Newton Emerson: Something is stirring in Stormont
Mike Nesbitt’s decision to take the UUP into official opposition has put pressure on the SDLP and Alliance to follow
Nesbitt had been forced by disappointing poll results to take a last desperate gamble, with no better plan than disrupting the environment and hoping for more favourable conditions. Photographer Matt Mackey - Presseye.com
Evolution is a gradual process wherein species continually adapt to prevailing conditions.
In a process rarely seen in nature, Mike Nesbitt dramatically altered the UUP’s conditions last week as he walked out of negotiations on the new Executive to go into official opposition – where his party is to remain for the next five years.

# [EXERCISES TO COMPLETE]
1. In the Stormont article, write out the text between "In a process" and "next five years.", inclusive, replacing "negotiations" with "talks".
2. Answer these questions using the Stormont article:
(a) What forced Nesbitt to take a last desperate gamble?
(b) Which two parties are under pressure to follow the UUP into official opposition?
(c) For how long is the UUP to remain in official opposition?
3. List every political party named in the Stormont article.
The material after this point comes from a separate source.

# [DATA EXTRACT]

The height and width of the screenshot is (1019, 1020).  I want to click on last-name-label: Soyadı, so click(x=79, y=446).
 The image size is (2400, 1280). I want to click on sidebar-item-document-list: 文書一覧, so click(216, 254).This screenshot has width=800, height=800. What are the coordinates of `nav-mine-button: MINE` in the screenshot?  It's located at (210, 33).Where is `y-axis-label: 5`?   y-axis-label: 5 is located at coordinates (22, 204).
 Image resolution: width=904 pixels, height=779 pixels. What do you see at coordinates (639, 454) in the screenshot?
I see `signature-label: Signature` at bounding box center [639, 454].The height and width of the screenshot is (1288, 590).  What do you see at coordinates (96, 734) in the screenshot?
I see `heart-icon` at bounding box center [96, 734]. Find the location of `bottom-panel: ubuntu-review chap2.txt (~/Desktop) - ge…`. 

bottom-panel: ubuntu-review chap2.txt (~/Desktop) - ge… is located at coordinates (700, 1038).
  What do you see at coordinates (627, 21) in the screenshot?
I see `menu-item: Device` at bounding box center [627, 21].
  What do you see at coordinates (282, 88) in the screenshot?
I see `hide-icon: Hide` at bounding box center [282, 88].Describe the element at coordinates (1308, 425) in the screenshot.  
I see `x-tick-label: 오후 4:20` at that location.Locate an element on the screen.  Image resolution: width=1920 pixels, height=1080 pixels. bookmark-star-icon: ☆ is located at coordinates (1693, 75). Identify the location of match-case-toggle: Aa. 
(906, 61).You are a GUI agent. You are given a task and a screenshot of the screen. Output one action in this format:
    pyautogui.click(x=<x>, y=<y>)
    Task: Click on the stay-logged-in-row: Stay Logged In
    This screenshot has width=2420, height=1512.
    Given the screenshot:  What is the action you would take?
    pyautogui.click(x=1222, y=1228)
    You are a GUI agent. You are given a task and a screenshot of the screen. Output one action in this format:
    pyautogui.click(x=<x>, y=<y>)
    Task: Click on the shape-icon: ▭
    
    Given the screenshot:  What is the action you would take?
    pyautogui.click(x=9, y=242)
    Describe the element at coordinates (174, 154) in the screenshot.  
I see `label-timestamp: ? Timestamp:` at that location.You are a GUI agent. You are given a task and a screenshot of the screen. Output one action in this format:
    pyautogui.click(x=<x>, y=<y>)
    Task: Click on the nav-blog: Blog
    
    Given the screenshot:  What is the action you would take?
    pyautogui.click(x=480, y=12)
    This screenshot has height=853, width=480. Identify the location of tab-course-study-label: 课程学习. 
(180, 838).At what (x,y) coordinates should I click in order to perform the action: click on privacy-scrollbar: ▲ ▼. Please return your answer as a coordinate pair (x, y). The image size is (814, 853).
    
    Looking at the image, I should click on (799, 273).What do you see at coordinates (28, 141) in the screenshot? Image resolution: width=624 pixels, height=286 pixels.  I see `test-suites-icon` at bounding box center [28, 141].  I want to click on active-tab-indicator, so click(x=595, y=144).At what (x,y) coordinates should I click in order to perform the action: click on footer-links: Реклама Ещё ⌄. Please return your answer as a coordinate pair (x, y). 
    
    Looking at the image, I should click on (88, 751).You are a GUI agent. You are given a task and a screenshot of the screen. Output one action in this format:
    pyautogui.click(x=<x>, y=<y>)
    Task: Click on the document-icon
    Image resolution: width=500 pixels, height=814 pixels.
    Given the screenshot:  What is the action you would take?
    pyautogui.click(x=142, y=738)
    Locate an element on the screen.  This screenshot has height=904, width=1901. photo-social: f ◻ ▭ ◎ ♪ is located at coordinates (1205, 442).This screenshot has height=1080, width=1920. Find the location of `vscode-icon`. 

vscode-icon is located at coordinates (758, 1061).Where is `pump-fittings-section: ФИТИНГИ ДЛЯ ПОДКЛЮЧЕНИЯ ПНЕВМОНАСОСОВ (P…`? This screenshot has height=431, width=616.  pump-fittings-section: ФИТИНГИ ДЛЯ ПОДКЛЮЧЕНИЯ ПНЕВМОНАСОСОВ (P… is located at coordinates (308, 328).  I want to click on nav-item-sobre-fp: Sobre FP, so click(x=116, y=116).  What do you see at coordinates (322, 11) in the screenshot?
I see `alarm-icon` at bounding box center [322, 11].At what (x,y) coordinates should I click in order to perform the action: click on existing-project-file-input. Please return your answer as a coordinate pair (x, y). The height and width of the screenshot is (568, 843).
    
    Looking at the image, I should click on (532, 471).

# [SOLVED PROBLEMS]
1.
In a process rarely seen in nature, Mike Nesbitt dramatically altered the UUP’s conditions last week as he walked out of talks on the new Executive to go into official opposition – where his party is to remain for the next five years.

2.
(a) Disappointing poll results.
(b) The SDLP and Alliance.
(c) The next five years.

3. UUP, SDLP, Alliance